Due to unprecedented pressure on AI computing resources, Microsoft's GitHub has officially announced the suspension of new Copilot individual subscriptions. The world's largest code hosting platform is now caught in a struggle between budget constraints and service commitments.

Joe Binder, Vice President of Product at GitHub, noted that workflows driven by AI agents have completely transformed computing demands. These "agents," capable of autonomously performing complex tasks, typically require long periods of high-concurrency computing support, consuming far more resources than originally anticipated.

Power Gap Leading to Service Degradation

To maintain service stability for existing users, the official had to take restrictive measures. If new user growth was not limited, all developers would face a significant risk of declining service quality.

In fact, this shortage of computing power has become a common issue across the industry. Giants such as Anthropic, Google, and OpenAI have previously tightened usage restrictions.

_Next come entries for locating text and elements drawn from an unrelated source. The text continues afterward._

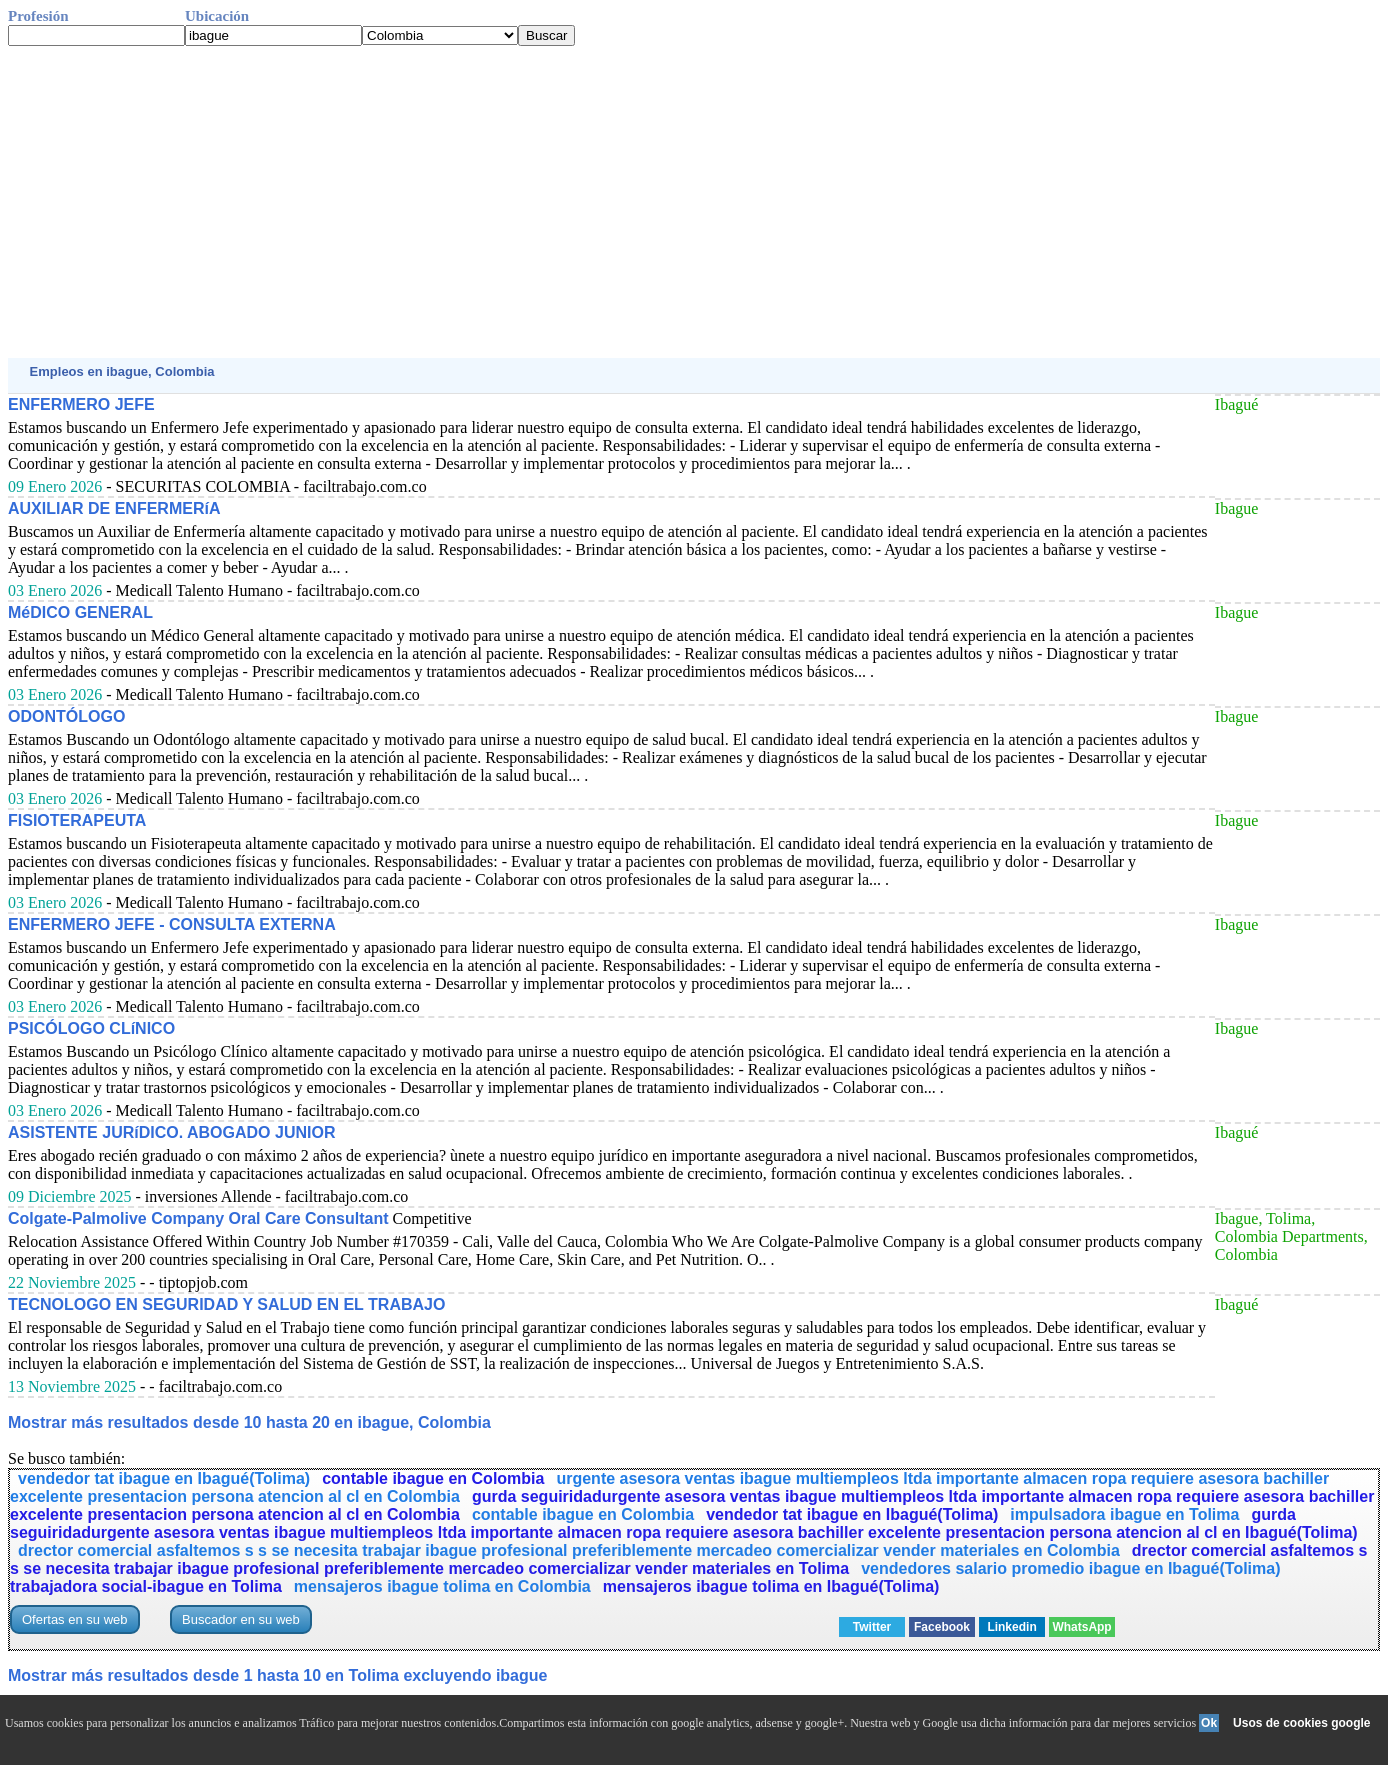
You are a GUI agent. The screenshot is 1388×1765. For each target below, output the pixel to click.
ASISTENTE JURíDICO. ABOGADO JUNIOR (171, 1132)
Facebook (942, 1627)
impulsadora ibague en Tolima (1124, 1514)
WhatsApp (1081, 1627)
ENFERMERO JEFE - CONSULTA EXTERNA (172, 924)
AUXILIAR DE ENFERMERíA (114, 508)
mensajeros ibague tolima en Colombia (442, 1586)
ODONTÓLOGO (66, 716)
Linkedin (1011, 1627)
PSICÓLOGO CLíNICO (91, 1028)
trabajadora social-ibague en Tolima (146, 1586)
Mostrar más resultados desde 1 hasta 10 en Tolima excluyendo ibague (277, 1675)
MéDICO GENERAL (80, 612)
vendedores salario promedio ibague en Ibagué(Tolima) (1070, 1568)
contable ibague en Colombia (433, 1478)
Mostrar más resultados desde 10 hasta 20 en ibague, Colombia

Cloud service providers are also struggling, with even strong players like AWS and Azure recently experiencing frequent capacity bottlenecks.

Shift in Billing Models and Benefit Adjustments

To cope with high operational costs, GitHub has begun adjusting usage rules, introducing stricter session limits and weekly token quotas. This means developers must wait for the window to reset before they can continue using the service after reaching consumption peaks.

Additionally, the company plans to gradually phase out the fixed-rate model and transition to a token-based billing system. As part of its cost-cutting plan, some expensive premium models have been removed from the subscription range or will be billed at higher multipliers.